Last night I finished reading Amanda Petrusich’s, Do Not Sell At Any Price, a book about 78rpm collectors. I highly recommend this book to any who collects records. The book is packed full of stories about people finding 78s which kept me engaged throughout, understanding what the rush feels like when you find a needle in a haystack while record shopping.
Amanda does an excellent job of exuding her love for 78s and the music contained within. Her enthusiasm in explaining the music often led me to firing up streaming services in order to listen further. Several times I had to stop myself from buying CD box sets of reissued 78s that she mentioned in the book.
She also did a great job dissecting the collector’s mindset, especially for someone like me who loves to buy records. The second to last chapter explains the differences between Obsessive Compulsive Disorder and Obsessive Compulsive Personality Disorder, how each pertains to record collectors and opened my eyes to behavioral traits to avoid while pursuing my own record collection.
Amanda also writes about curation and the role people assume in choosing what should be revered in the canon of forgotten music vs what should be simply tossed out. Who decides which artists should be praised and which should be forgotten? Spoiler: it’s often aged white men who are obsessive collectors.
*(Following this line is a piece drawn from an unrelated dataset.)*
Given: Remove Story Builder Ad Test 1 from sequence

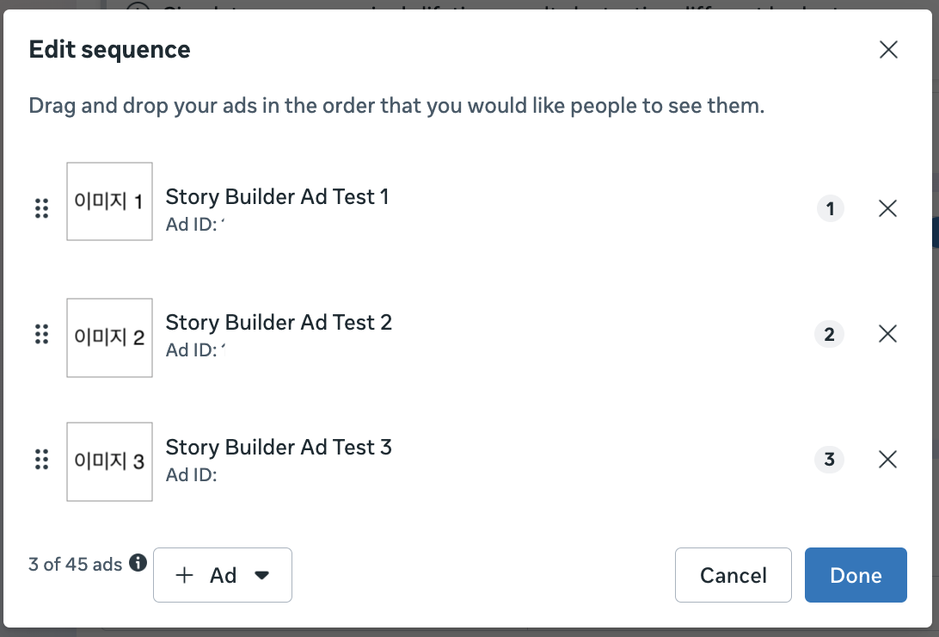Looking at the screenshot, I should [x=888, y=208].
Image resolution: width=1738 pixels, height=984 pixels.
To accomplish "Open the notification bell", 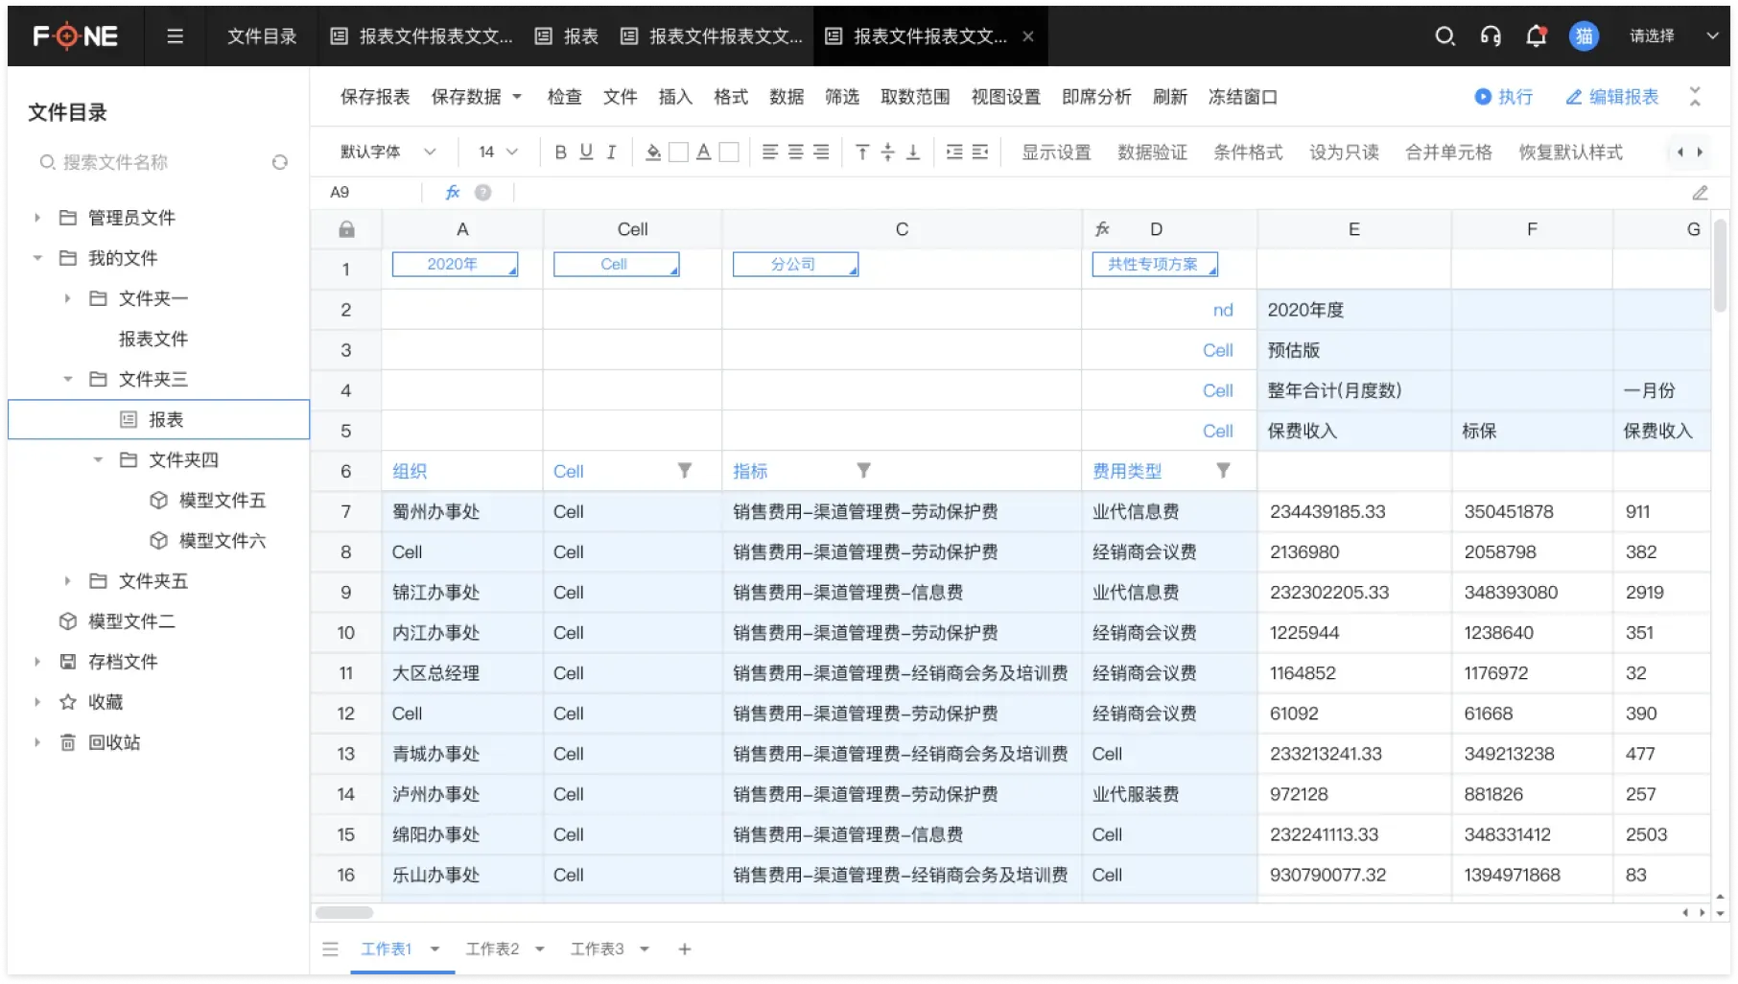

I think about collecting and curation a lot in terms of my own record collection. Anyone can “collect” records and find themselves with way too many and never enough time to listen to them. I often look at my modestly sized collection and feel a little overwhelmed. But this is where curation comes in, forcing myself to weed out the albums I no longer listen to, sell them back to record stores and allowing others to find albums they can appreciate more than I do. It’s my own personal dance between collecting and curating that keeps it interesting.
Again, I highly suggest anyone who collects records to read this book!